• TASK STATEMENT:
Could you return the full listing below exactly as it appears?

• PROVIDED RECORDS:

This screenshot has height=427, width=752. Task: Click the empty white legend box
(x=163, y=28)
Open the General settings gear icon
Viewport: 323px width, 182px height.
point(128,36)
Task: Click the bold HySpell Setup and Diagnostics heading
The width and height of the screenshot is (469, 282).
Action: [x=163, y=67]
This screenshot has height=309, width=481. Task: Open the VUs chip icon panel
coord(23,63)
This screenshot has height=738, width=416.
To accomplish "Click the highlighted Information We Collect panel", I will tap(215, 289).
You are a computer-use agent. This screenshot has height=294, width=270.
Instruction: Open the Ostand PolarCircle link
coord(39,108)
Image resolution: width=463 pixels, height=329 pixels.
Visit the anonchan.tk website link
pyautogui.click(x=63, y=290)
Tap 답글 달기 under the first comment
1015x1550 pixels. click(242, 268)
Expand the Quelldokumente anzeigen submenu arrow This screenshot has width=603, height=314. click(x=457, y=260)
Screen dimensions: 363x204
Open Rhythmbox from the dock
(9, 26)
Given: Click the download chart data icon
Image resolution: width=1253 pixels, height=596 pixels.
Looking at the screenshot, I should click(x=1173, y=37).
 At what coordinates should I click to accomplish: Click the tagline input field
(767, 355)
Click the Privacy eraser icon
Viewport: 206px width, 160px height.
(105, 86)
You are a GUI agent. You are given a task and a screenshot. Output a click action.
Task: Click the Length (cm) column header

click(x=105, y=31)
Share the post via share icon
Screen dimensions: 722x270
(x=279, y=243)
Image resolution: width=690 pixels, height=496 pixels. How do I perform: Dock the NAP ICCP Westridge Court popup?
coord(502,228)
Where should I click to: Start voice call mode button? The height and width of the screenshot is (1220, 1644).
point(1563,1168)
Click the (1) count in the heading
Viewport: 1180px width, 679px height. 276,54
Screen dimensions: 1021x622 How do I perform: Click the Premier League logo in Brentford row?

• WRITTEN ANSWER:
This screenshot has height=427, width=752. Task: Click the empty white legend box
(x=163, y=28)
Open the General settings gear icon
Viewport: 323px width, 182px height.
point(128,36)
Task: Click the bold HySpell Setup and Diagnostics heading
The width and height of the screenshot is (469, 282).
Action: [x=163, y=67]
This screenshot has height=309, width=481. Task: Open the VUs chip icon panel
coord(23,63)
This screenshot has height=738, width=416.
To accomplish "Click the highlighted Information We Collect panel", I will tap(215, 289).
You are a computer-use agent. This screenshot has height=294, width=270.
Instruction: Open the Ostand PolarCircle link
coord(39,108)
Image resolution: width=463 pixels, height=329 pixels.
Visit the anonchan.tk website link
pyautogui.click(x=63, y=290)
Tap 답글 달기 under the first comment
1015x1550 pixels. click(242, 268)
Expand the Quelldokumente anzeigen submenu arrow This screenshot has width=603, height=314. click(x=457, y=260)
Screen dimensions: 363x204
Open Rhythmbox from the dock
(9, 26)
Given: Click the download chart data icon
Image resolution: width=1253 pixels, height=596 pixels.
Looking at the screenshot, I should click(x=1173, y=37).
 At what coordinates should I click to accomplish: Click the tagline input field
(767, 355)
Click the Privacy eraser icon
Viewport: 206px width, 160px height.
(105, 86)
You are a GUI agent. You are given a task and a screenshot. Output a click action.
Task: Click the Length (cm) column header

click(x=105, y=31)
Share the post via share icon
Screen dimensions: 722x270
(x=279, y=243)
Image resolution: width=690 pixels, height=496 pixels. How do I perform: Dock the NAP ICCP Westridge Court popup?
coord(502,228)
Where should I click to: Start voice call mode button? The height and width of the screenshot is (1220, 1644).
point(1563,1168)
Click the (1) count in the heading
Viewport: 1180px width, 679px height. 276,54
Screen dimensions: 1021x622 How do I perform: Click the Premier League logo in Brentford row?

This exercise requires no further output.